▸ **What is needed**
Repeat only the lines below that run from the line with "Image resolution: width=690" to the line with "The height and width of the screenshot is (400, 700).", ends included; skip every picture.

▸ **Records for processing**
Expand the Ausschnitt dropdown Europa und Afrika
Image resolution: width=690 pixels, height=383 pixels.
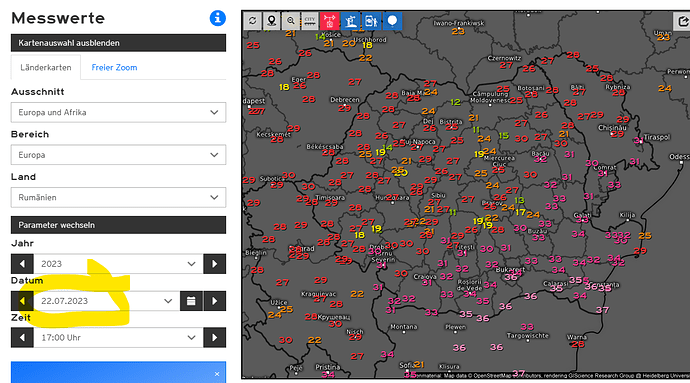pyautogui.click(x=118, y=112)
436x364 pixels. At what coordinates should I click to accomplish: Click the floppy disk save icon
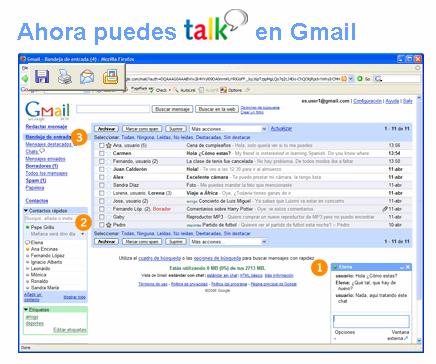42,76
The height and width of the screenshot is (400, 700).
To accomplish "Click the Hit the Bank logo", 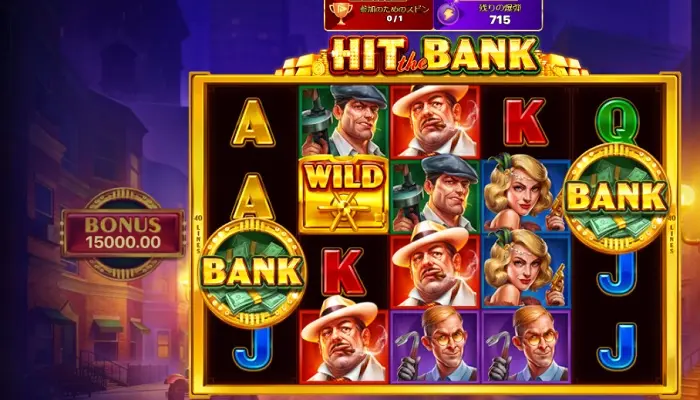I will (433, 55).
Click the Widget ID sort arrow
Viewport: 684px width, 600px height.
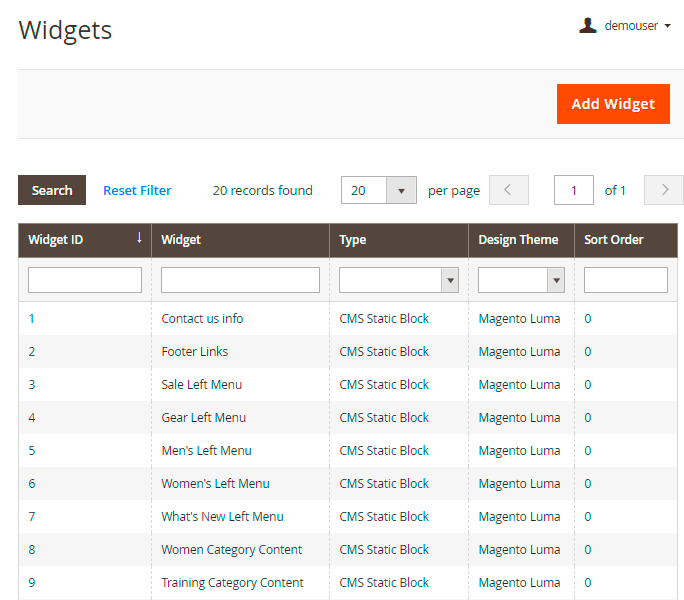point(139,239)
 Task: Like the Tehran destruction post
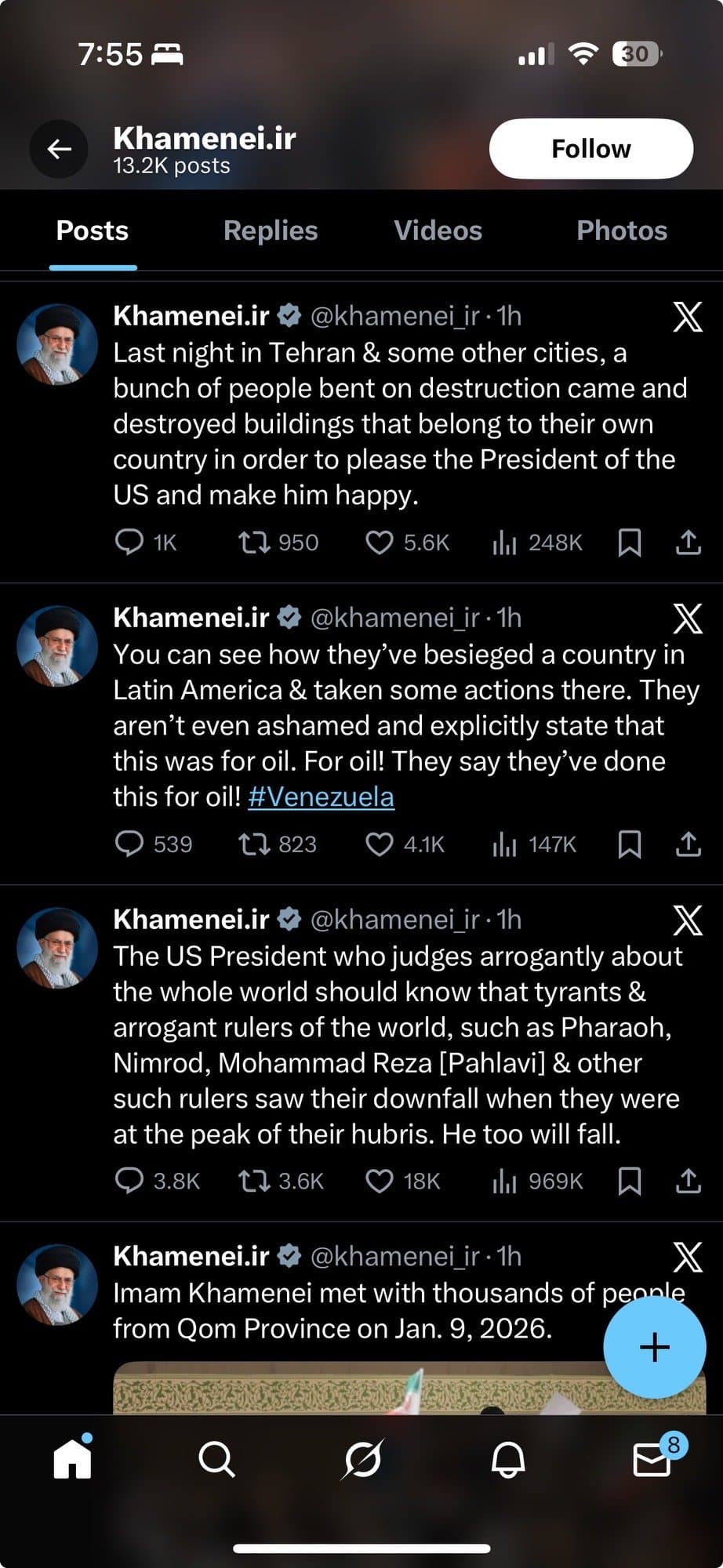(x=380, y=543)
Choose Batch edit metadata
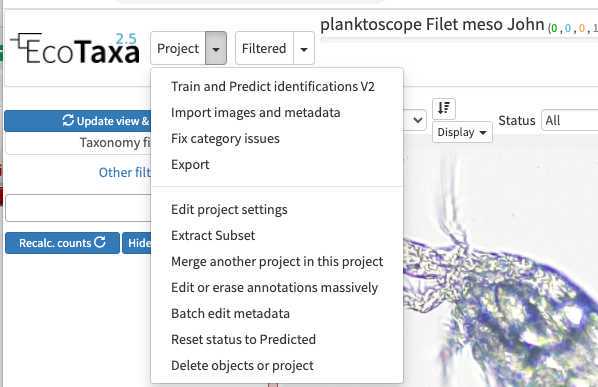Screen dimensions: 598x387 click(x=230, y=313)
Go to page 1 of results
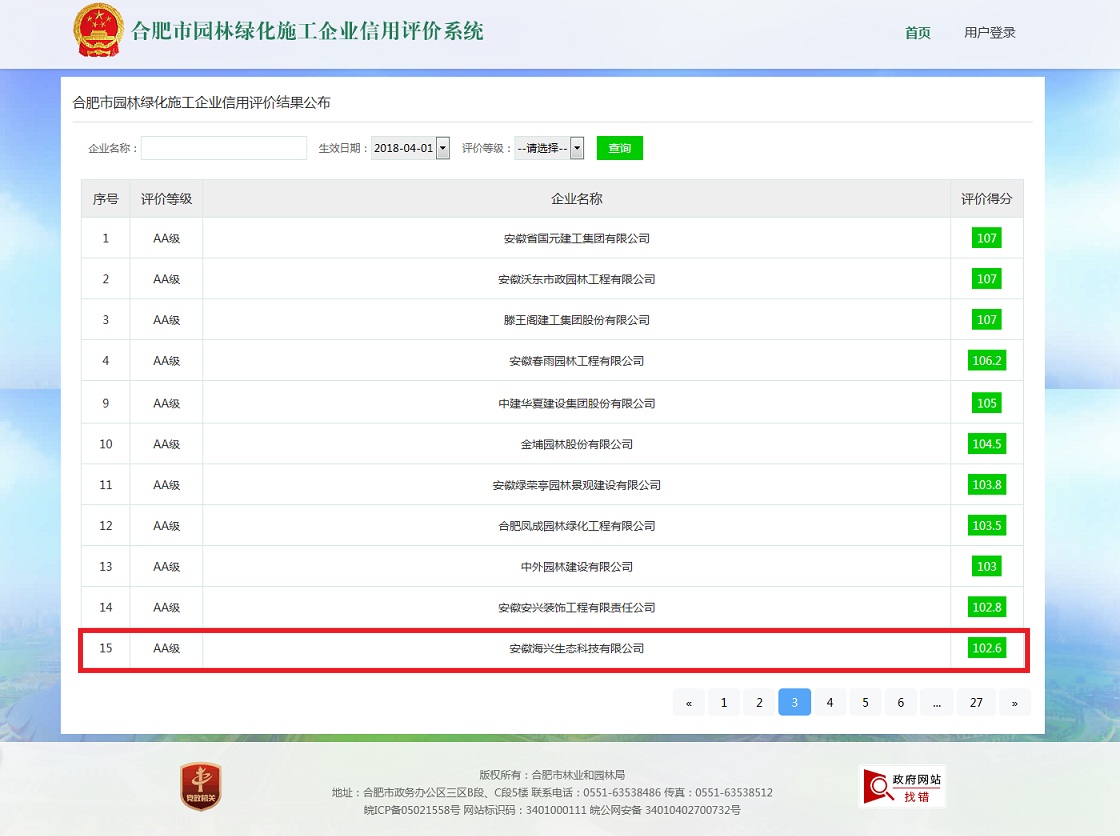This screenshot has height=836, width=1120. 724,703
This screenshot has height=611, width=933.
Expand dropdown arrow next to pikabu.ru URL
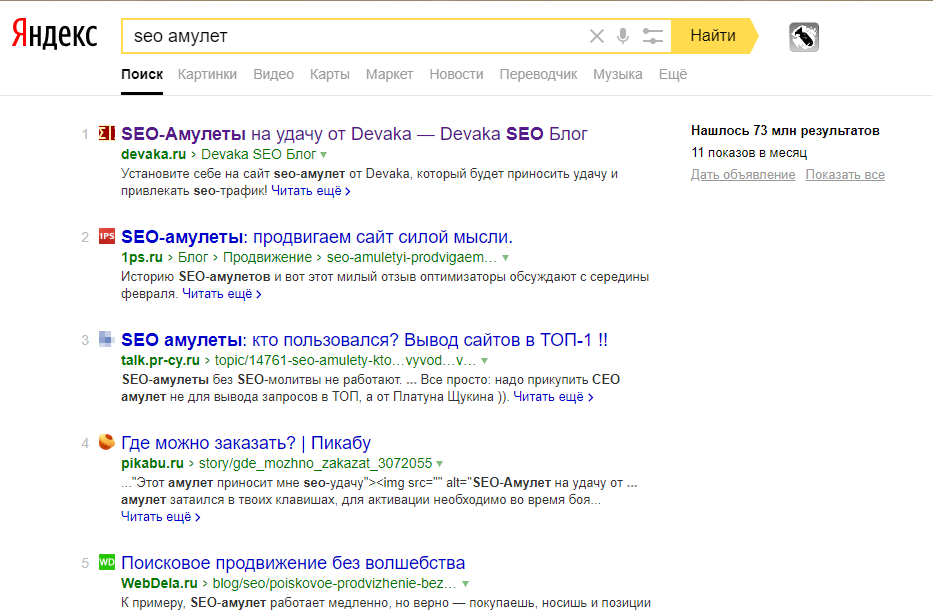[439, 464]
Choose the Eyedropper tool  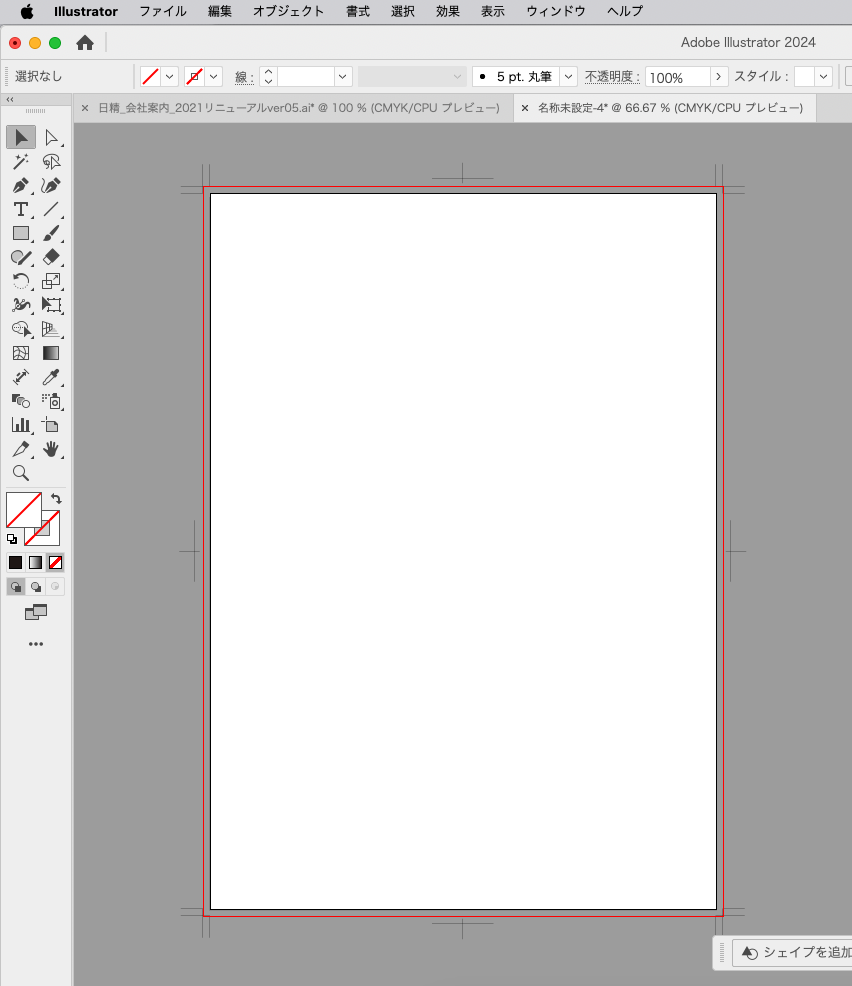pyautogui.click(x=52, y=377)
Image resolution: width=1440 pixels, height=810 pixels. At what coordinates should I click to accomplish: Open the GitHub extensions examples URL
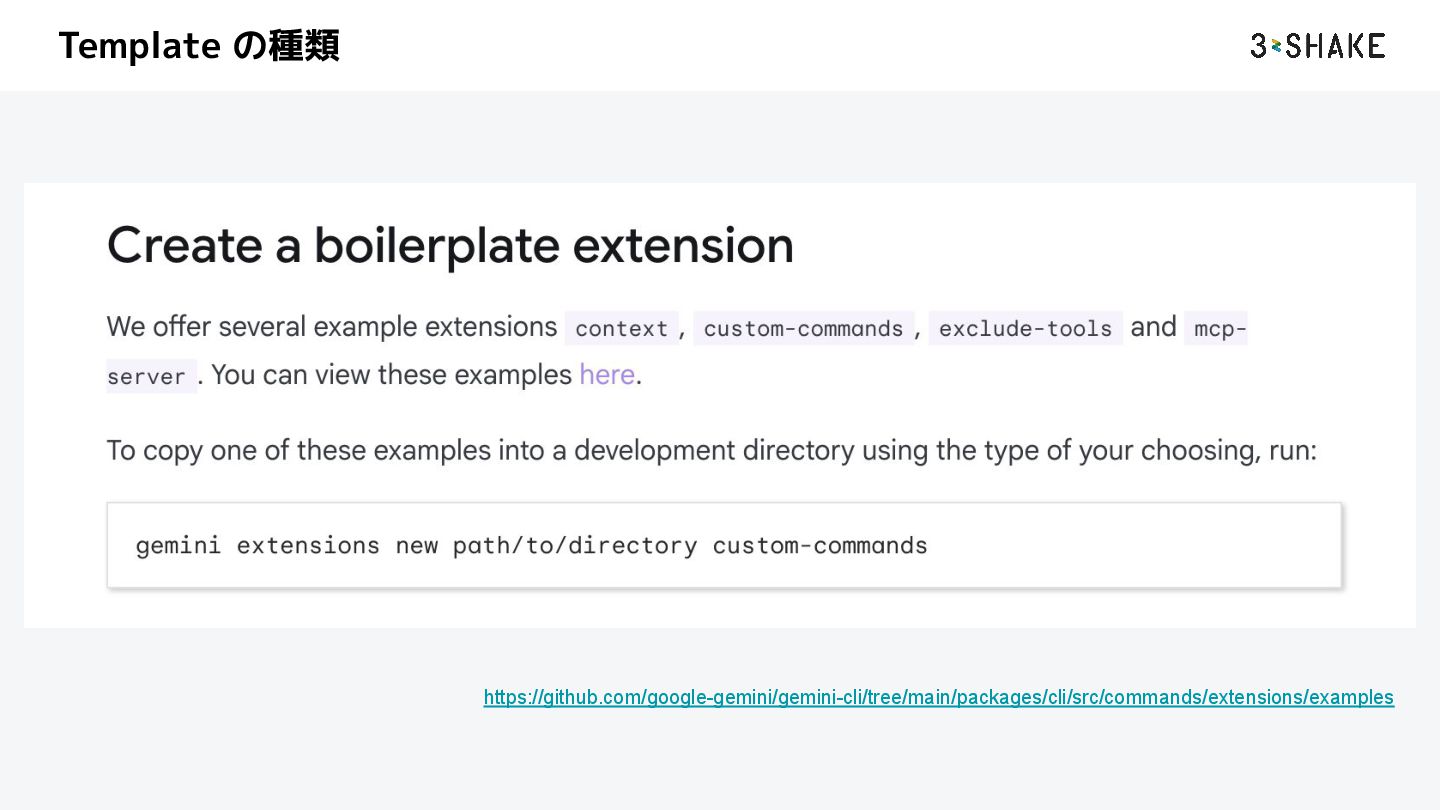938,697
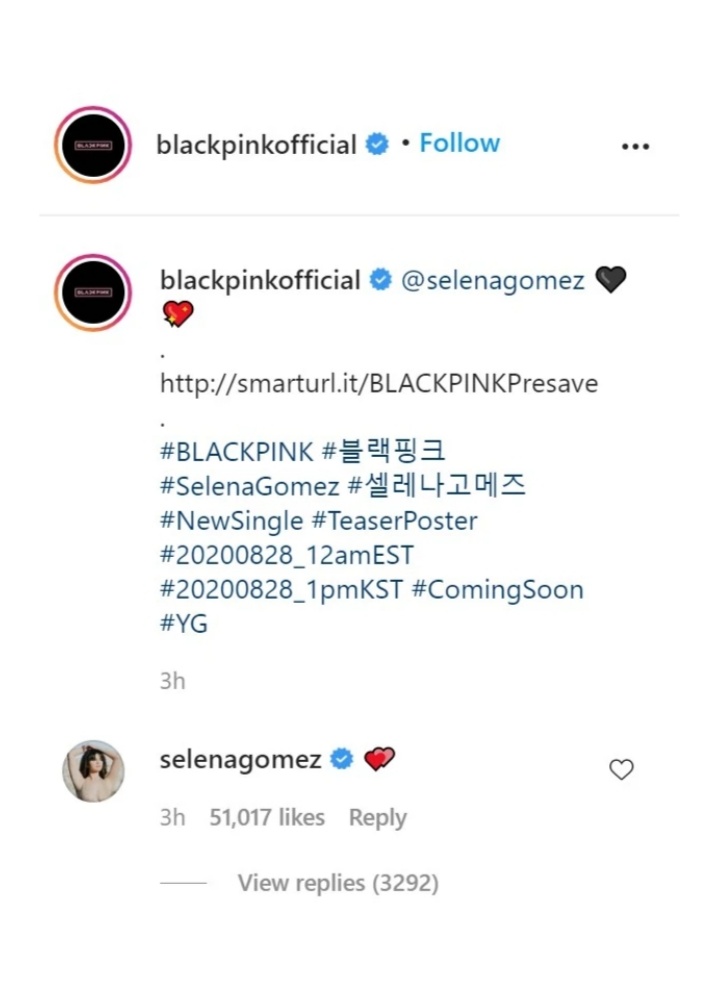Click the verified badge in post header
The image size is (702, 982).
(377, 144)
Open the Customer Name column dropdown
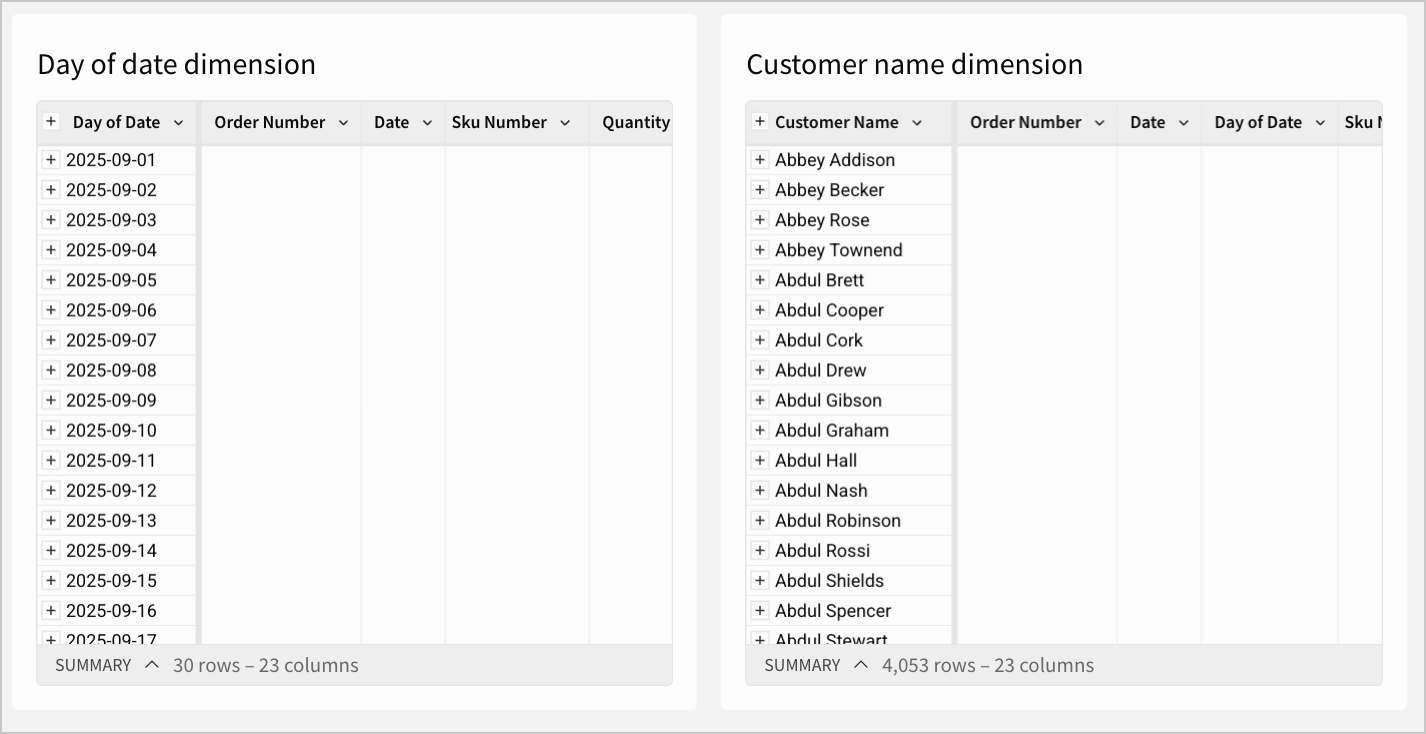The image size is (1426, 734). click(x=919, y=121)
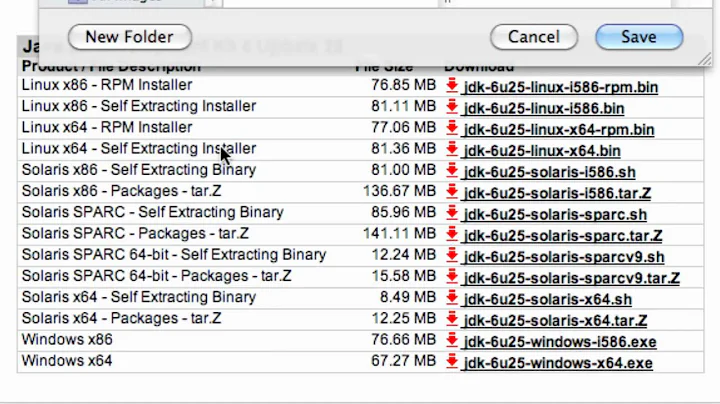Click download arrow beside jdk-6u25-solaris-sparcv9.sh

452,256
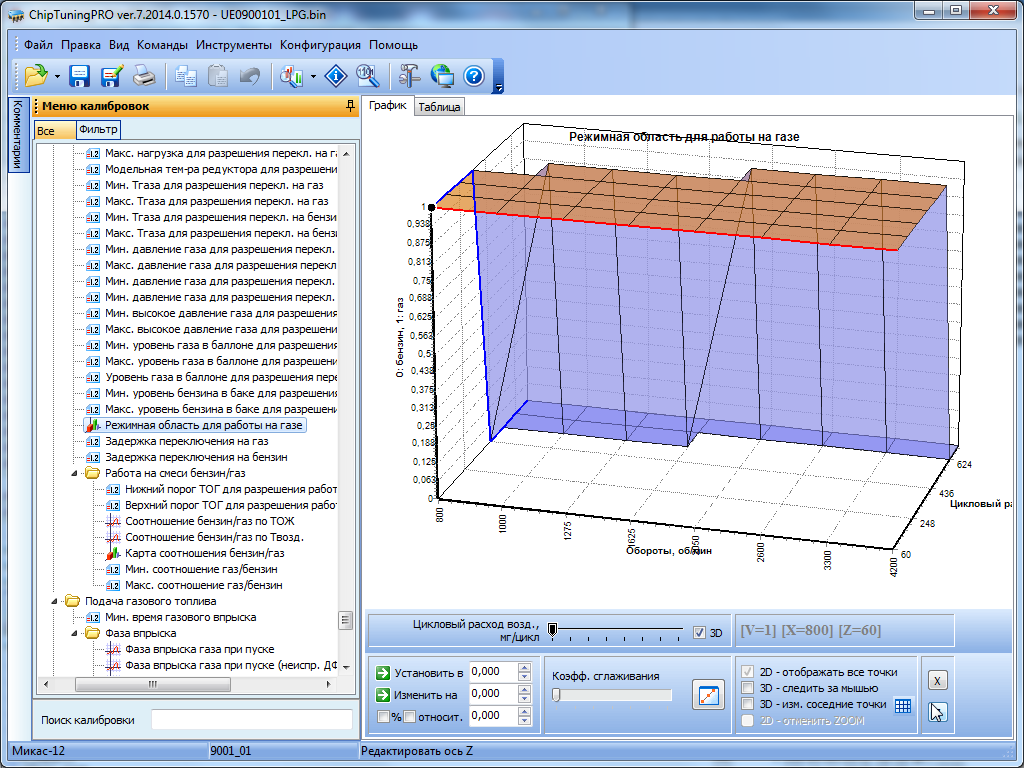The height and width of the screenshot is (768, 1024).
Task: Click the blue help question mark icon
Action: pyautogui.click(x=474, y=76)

▸ **Expected answer**
Image resolution: width=690 pixels, height=383 pixels.
pyautogui.click(x=118, y=112)
436x364 pixels. At what coordinates should I click to accomplish: Click the floppy disk save icon
42,76
The height and width of the screenshot is (400, 700).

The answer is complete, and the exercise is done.